B.EFFICIENT – Large scale Spark optimisation

06 March, 2020

In this blog post we want to share experience and results achieved during Spark Optimization initiative with one of our clients.

It was suggested that many resource intensive Spark workflows are not utilizing allocated resources efficiently and can be optimized in order to save costs. With that objective Spark specialists squad was formed.

To tackle this challenge we agreed on the strategy:

  1. Classify
    • identify top N resource intensive Spark workflows
    • analyze the collective impact of these workflows on the resource pool
  2. Optimize
    • review and improve performance of the top N resource intensive workflows
  3. Share
    • describe usage patterns which lead to inefficient resource consumption
    • write a series of blog posts to share the findings
  4. Coach
    • embed optimization hints into existing Spark training
    • host Spark Optimization workshop


The first challenge was to understand how to approach optimization of 3000+ workflows. It was obvious that it is impossible to optimize everything with the given time and human resources.

Execution Cost Service

With the same team, we recently built a service for the cost estimates of workflows running on the on-premise clusters. Cost metrics are - total and average resources (CPU and memory) consumption by a workflow and each of its steps during a representative period of time - day, week, month.

Looking at the cumulative distribution (CDF) of memory consumption by workflows gave us a strong indication that we can reduce the amount of workflows in our focus group.

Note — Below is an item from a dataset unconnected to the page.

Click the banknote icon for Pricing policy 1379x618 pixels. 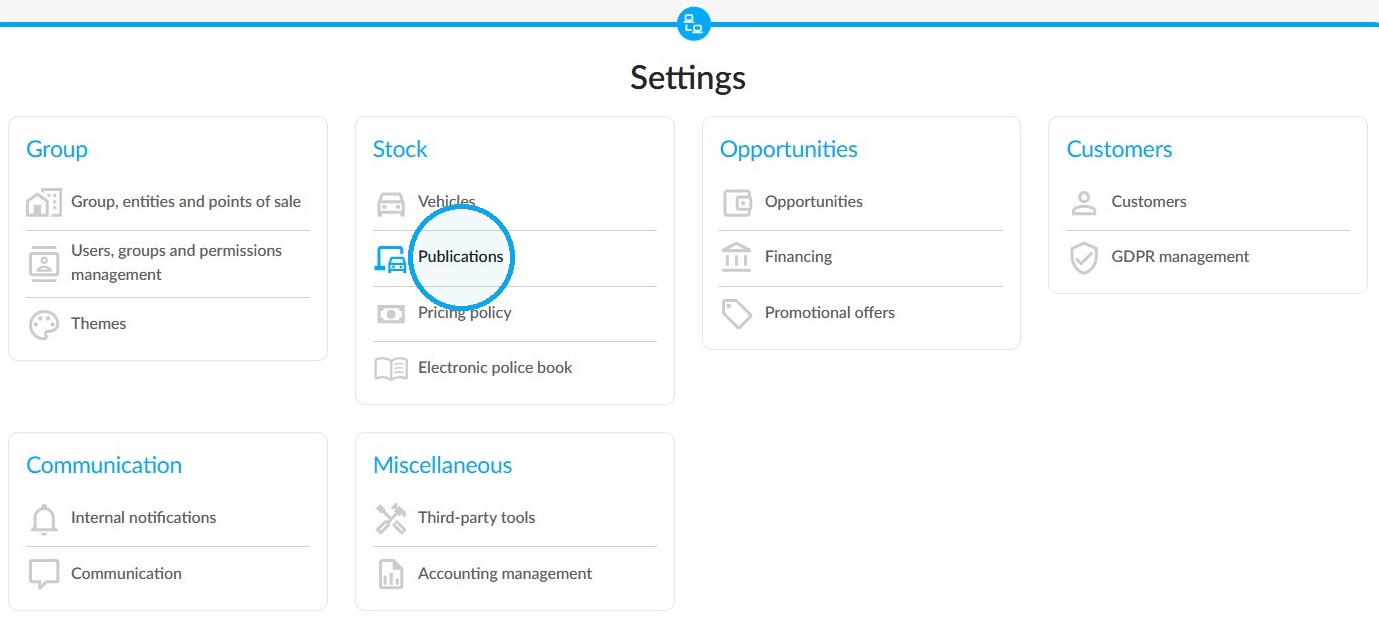(x=391, y=314)
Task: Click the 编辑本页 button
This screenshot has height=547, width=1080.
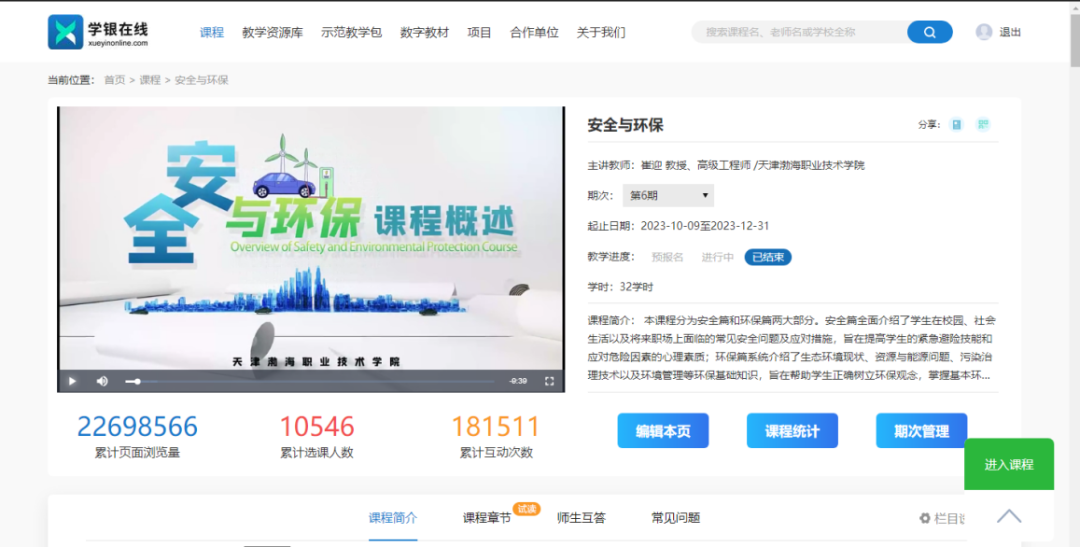Action: [662, 431]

95 percent of Spark workflows do not allocate more than 35 GB per day. Looking at the last 5 percent, we can see significant deviations (50 - 1100 GB/day). This outlier group we will analyze further.

Identify top resource intensive workflows

After some investigation it was decided to build ad-hoc analytics on top of the Cost Service, which would monitor resource consumption per workflow and normalize it. We run the analysis every other week to monitor the dynamics of resource consumption. It was important to eliminate workflows that were executing backfill tasks and remove them from the target group.

Grouping Spark workflows by CPU consumption in range buckets

Diagram explanation: for example the first pair of bars (0:4] - Spark workflows which consume from 0 to 4 CPUs per day. Blue bar - total amount of CPUs allocated per day by the workflows in the bucket. Red bar - number of Spark workflows in the bucket.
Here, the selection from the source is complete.